I became Soviet in 1963 when the USSR beat Czechoslovakia in the World Hockey Championship on an empty-net goal by Leonid Volkov. I became Russian around the same time and for the same reason. I became exuberantly Soviet in 1964 when I joined the Octobrist (Lenin’s Grandchildren’s) League, and then again briefly in 1966 when I was admitted to the All-Union Pioneer Organization.
I became half-Jewish in 1967 when I told my father that Mishka Ryzhevskii from apartment thirteen was a Jew, and my father said, “Let me tell you something.”
I became mostly Jewish around 1968, when I became anti-Soviet. My father, who was already anti-Soviet, did not have the option of becoming Jewish.
I was officially classified as Russian in 1972 when I received my internal passport (on the occasion of my sixteenth birthday). I was temporarily reclassified as Soviet in 1978 when I received my external passport (on the day I was hired by the Ministry of the Merchant Marine).
I became Swedish for a day and a half in 1978 when I borrowed the identification papers of one Gunnar Gunnarsson (place of birth Göteborg, permanent residence Boda) for the purpose of surviving a visit to the rebel-held part of Sofala Province in the People’s Republic of Mozambique.

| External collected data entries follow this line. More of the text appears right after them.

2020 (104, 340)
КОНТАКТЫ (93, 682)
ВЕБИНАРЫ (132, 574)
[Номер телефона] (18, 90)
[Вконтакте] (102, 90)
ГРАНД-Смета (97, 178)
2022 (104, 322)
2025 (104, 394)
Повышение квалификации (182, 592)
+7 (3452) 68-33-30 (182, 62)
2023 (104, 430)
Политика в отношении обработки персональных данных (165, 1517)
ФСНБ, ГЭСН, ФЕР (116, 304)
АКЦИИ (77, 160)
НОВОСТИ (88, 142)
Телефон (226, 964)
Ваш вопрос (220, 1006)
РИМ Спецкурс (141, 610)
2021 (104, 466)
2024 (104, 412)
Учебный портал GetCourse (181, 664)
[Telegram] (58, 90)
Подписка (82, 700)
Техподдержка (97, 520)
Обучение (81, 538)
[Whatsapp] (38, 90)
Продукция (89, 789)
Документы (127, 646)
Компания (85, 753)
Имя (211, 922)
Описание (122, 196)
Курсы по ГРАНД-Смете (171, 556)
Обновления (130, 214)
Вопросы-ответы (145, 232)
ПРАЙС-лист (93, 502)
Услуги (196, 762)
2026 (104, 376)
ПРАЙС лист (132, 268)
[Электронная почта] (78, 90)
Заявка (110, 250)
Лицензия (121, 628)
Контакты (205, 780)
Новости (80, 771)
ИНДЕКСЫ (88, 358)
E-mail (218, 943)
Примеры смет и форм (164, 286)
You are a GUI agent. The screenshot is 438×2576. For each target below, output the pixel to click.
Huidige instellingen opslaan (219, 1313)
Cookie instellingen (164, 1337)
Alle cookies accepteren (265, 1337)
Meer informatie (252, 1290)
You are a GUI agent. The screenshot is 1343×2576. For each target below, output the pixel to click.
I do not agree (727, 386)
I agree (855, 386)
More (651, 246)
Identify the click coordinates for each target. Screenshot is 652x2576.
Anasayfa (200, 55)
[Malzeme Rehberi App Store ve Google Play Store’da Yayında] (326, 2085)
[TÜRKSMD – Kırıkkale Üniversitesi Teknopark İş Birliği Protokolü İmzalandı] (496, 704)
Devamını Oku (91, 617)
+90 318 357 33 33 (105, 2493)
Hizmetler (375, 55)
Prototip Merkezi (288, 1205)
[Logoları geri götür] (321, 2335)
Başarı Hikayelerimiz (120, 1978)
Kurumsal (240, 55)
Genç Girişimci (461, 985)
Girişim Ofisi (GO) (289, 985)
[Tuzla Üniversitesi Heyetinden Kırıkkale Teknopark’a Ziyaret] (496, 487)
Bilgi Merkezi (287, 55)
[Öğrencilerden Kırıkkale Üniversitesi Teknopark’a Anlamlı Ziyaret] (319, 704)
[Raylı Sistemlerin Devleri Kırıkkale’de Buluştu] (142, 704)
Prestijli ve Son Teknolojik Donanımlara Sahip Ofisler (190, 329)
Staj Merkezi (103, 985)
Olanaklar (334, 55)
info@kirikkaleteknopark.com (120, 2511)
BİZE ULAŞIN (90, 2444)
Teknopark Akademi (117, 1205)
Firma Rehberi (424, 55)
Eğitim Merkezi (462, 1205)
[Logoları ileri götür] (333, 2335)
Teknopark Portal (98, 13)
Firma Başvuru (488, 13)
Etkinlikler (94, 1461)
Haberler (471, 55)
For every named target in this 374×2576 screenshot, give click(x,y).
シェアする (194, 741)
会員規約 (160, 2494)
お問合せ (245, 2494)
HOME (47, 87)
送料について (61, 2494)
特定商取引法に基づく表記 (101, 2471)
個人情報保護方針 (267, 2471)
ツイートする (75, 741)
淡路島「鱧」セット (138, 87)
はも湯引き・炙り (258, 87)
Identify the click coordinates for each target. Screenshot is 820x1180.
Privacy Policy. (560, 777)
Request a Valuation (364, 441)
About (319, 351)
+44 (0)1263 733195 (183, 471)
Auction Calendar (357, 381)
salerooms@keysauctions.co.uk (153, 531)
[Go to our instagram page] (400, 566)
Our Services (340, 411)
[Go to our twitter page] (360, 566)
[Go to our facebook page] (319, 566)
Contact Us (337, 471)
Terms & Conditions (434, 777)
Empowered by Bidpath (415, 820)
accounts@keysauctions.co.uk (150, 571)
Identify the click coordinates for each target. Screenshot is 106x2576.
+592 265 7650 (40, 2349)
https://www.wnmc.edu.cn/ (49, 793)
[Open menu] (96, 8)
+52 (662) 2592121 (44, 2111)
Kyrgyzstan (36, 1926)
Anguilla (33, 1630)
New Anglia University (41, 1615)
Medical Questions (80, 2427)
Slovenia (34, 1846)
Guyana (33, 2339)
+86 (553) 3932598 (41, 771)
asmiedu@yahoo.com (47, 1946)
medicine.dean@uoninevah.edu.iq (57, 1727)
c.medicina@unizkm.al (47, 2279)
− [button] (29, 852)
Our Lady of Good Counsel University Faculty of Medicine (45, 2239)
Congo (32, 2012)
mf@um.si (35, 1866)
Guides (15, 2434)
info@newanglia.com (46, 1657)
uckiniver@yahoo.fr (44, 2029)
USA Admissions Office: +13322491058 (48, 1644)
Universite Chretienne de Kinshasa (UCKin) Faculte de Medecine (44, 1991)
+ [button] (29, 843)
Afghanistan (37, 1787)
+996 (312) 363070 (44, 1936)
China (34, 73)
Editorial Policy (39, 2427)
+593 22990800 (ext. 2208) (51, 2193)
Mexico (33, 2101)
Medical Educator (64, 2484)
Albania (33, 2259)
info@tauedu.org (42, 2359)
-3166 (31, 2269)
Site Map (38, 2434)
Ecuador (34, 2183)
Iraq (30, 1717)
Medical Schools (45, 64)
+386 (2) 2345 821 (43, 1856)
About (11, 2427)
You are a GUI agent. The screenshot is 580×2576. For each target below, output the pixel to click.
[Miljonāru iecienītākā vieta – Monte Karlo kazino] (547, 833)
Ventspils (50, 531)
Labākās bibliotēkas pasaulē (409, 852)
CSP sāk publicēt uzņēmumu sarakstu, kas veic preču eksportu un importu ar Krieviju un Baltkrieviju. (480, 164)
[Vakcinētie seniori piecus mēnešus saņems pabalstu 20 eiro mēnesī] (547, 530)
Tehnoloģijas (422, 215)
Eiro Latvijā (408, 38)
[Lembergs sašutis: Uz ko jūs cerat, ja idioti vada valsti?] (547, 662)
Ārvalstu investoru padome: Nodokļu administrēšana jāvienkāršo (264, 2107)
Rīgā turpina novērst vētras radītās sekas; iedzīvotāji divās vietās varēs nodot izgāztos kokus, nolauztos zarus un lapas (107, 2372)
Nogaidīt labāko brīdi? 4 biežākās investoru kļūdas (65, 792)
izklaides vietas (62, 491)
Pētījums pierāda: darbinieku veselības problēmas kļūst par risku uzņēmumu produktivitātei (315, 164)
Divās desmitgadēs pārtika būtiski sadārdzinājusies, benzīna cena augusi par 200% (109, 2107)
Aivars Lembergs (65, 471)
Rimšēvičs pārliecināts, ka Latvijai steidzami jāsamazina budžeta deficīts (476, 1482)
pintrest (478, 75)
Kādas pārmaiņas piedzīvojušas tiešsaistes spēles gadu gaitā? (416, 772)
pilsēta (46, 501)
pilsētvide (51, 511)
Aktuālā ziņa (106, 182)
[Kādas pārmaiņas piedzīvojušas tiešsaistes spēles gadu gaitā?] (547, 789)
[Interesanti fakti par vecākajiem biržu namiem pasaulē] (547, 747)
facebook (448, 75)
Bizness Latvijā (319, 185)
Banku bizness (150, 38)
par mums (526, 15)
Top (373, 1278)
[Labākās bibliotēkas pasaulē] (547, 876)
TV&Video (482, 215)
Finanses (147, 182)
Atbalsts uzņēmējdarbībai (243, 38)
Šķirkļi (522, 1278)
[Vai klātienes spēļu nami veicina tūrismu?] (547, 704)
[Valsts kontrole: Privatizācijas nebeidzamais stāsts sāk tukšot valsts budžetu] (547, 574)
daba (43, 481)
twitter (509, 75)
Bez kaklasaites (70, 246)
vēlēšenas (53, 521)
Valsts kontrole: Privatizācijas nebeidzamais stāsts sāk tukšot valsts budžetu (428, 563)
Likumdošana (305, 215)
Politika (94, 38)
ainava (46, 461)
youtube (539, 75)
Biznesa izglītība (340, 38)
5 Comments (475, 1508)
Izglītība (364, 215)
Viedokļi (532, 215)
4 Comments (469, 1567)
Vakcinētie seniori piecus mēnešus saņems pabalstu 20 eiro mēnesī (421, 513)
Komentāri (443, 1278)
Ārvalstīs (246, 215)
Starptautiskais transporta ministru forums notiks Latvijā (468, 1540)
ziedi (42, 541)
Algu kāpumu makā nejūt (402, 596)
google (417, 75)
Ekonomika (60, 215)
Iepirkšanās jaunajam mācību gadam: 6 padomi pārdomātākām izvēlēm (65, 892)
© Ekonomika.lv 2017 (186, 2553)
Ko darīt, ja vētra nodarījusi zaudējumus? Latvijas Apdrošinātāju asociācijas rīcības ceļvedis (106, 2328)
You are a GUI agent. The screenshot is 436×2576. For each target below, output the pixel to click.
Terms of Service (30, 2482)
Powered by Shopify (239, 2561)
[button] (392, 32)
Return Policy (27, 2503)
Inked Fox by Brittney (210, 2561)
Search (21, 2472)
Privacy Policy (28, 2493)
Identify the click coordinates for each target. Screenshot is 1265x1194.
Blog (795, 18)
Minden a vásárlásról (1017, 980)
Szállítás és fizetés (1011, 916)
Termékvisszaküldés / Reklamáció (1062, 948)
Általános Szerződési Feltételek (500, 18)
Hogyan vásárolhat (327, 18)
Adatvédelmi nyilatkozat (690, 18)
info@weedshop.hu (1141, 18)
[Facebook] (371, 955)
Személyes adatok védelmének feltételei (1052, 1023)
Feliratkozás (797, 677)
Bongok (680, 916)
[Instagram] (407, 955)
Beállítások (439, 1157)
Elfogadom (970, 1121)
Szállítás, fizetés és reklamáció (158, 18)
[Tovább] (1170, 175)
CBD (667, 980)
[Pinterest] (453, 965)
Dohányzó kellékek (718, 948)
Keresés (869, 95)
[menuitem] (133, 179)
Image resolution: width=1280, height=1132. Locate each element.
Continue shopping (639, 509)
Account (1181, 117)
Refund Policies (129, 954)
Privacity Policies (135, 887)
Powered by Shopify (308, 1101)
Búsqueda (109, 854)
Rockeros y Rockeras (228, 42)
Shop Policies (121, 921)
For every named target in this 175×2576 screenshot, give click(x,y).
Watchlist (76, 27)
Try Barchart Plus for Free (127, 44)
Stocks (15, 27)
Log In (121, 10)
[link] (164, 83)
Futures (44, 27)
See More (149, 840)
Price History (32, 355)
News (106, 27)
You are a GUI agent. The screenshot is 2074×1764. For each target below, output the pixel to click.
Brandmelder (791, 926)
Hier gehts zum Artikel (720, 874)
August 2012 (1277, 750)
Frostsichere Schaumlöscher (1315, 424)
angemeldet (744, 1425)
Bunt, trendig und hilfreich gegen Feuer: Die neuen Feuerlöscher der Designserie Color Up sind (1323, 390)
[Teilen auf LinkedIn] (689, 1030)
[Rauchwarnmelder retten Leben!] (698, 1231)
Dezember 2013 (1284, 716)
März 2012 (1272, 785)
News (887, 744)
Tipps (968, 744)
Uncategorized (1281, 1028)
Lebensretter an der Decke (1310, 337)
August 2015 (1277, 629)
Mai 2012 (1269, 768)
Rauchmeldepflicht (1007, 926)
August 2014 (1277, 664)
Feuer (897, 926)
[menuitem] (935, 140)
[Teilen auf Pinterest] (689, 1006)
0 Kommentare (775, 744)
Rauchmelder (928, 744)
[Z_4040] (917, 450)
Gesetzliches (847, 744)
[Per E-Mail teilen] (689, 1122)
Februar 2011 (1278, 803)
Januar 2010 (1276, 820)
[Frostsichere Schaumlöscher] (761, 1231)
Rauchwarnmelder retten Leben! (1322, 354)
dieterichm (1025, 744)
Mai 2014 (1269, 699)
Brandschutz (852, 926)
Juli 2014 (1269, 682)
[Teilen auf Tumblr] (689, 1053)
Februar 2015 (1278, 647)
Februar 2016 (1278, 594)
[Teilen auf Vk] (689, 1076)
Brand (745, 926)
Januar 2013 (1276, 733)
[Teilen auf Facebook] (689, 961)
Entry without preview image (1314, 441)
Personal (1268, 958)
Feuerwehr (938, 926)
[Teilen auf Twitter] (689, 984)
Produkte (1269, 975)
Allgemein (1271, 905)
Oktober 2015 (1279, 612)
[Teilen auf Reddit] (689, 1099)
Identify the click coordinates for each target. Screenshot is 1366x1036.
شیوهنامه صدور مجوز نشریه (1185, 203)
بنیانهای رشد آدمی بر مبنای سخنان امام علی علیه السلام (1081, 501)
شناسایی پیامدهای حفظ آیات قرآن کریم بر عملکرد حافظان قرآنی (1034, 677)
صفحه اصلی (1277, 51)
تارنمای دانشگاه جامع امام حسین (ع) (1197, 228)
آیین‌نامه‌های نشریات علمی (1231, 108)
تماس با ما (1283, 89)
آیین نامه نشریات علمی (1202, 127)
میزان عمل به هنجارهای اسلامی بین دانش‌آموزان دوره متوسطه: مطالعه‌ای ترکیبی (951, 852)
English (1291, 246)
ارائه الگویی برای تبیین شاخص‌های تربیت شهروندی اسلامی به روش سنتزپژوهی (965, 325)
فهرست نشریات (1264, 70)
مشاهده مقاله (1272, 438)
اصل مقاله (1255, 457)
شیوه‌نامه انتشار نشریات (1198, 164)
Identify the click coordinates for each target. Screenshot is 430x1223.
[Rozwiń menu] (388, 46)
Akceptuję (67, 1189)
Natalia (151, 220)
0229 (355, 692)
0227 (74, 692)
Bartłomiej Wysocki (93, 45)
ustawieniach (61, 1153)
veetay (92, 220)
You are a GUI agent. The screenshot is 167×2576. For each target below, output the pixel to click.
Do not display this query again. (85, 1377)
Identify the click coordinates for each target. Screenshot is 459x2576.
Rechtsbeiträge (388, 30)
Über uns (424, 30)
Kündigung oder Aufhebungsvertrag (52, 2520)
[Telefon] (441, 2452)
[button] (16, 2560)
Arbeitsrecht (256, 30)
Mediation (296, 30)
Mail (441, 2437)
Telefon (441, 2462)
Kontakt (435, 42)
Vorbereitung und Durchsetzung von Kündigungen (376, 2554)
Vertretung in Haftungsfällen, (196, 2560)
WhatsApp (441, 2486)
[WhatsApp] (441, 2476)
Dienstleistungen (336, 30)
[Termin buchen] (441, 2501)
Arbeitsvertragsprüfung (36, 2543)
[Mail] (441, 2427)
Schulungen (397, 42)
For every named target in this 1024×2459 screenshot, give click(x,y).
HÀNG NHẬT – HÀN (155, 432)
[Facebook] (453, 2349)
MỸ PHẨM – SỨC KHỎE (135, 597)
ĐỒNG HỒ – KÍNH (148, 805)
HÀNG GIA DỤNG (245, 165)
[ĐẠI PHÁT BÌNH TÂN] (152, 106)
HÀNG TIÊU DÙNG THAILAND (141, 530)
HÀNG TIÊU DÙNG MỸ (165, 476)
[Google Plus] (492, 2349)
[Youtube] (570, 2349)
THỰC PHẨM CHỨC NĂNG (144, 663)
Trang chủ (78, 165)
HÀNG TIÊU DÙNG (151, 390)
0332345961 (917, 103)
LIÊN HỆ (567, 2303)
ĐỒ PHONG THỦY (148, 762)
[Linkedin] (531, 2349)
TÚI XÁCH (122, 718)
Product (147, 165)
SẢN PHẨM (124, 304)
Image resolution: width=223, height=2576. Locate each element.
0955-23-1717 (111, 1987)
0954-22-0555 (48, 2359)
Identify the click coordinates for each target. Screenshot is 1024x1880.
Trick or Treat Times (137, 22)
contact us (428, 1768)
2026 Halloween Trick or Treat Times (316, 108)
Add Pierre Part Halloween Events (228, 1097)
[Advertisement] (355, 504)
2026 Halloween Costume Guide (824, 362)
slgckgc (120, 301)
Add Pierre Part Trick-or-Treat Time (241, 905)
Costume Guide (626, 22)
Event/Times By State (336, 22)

I became a published author in 1981 when Progress Publishers printed my Portuguese translation of L.M. Maksudov’s Ideological Struggle at the Present Stage. My attempt to translate a manual on mechanical engineering for Peace Publishers was aborted due to my unfamiliarity with the subject matter.
I became Iouri Slezkine in 1981 when the Department of Visas and Permission of the Ministry of Internal Affairs of the USSR received special permission to transliterate my name into French. I was dismissed from the All-Union Union of Communist-Leninist Youth and from the Soviet Army reserve.